A La fin de l'année approche, il est temps de sacrifier à l'exercice rituel des bilans. Au début de l'année, j'avais proposé sur ces pages un rapide tour d'horizon des enjeux locaux internationaux de l'année 2009. Premier volet, les élections. Retour en arrière, donc, sur la compétition électorale marquée par le scrutin européen de juin.

Résultats

Avec 36,93% de participation, on a moins voté dans la circonscription du Sud-Est que dans le reste de la France (crédité de 40,48%) et même que dans l'ensemble de l'Union (en moyenne, 42,94%). On a même moins voté que lors du scrutin de 2004 (40,37% pour la circonscription du Sud-Est).

La liste UMP conduite par Françoise Grossetête arrive en tête avec 29,34% des voix. 5 députés UMP sont élus dans la circonscription : Françoise Grosstête, donc, et Dominique Vlasto, députées sortantes, sont accompagnées de Damien Abad, Gaston Franco et Michel Dantin, qui font leur entrée au Parlement européen.

La surprise provient de la liste Europe-Écologie qui, avec 18,27% des suffrages, devance la liste PS de presque 4 points et compte un élu de plus que les socialistes. Michèle Rivasi, François Alfonsi et Malika Benarab-Attou gonfleront la présence des Verts à Strasbourg, tandis que Vincent Peillon échoue dans son pari et n'emmène qu'une seule élue, Sylvie Guillaume, avec lui. En 2004, la liste PS, emmenée par Michel Rocard, avait réalisé le score de 28,62%, contre 17,62 à l'UMP.
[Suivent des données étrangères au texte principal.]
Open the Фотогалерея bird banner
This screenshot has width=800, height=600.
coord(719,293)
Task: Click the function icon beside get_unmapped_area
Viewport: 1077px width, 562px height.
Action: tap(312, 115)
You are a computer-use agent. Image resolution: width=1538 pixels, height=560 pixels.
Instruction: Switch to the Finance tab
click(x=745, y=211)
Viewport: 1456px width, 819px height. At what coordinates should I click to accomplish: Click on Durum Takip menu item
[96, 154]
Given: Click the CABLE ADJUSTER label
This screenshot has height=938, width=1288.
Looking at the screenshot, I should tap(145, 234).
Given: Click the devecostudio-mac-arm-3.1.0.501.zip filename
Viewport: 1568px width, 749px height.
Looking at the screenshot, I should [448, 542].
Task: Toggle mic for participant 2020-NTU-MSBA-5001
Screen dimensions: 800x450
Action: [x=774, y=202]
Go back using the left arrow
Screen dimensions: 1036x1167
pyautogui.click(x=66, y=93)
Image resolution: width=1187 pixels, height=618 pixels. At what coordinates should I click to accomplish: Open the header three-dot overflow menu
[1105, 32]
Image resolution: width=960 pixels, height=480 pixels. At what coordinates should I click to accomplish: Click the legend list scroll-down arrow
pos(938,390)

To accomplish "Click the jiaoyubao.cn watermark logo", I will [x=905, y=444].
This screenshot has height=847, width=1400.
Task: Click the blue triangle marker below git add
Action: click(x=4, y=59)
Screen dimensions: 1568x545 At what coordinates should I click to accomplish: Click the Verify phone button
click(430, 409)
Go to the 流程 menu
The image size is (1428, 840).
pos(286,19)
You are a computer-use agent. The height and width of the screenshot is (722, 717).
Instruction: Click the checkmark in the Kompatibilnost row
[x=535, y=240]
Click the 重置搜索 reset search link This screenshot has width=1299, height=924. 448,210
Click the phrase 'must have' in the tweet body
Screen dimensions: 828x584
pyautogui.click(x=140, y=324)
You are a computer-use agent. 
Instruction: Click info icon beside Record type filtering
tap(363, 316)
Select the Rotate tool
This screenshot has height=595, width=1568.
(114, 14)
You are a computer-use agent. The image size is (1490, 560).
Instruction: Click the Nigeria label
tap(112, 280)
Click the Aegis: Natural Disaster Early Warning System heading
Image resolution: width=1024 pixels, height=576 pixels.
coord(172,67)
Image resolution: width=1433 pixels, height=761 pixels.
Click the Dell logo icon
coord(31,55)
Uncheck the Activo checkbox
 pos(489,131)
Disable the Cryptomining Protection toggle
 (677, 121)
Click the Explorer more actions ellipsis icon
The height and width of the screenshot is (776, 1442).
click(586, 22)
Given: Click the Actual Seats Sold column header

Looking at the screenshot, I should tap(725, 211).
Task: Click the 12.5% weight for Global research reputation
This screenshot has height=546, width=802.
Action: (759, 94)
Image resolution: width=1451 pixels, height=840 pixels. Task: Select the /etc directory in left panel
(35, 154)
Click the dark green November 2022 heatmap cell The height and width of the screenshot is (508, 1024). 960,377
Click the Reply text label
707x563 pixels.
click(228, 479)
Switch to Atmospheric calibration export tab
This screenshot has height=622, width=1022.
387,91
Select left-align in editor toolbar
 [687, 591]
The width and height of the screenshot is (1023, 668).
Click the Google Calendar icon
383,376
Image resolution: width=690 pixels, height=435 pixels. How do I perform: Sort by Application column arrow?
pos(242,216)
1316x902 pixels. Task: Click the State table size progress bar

Pour le reste, Jean-Luc Benhamias conserve son siège, cette fois pour le MODEM - il était élu Vert en 2004 - en recueillant 7,37% des voix. Une attention particulière s'était portée sur la liste du Front national. Jean-Marie Le Pen conserve son siège avec 8,49%, mais perd 4 points par rapport à 2004 et poursuit son tassement observable au niveau national où le FN ne recueille que 6,9%. Il fait cependant mieux, sur la scène locale, que les centristes.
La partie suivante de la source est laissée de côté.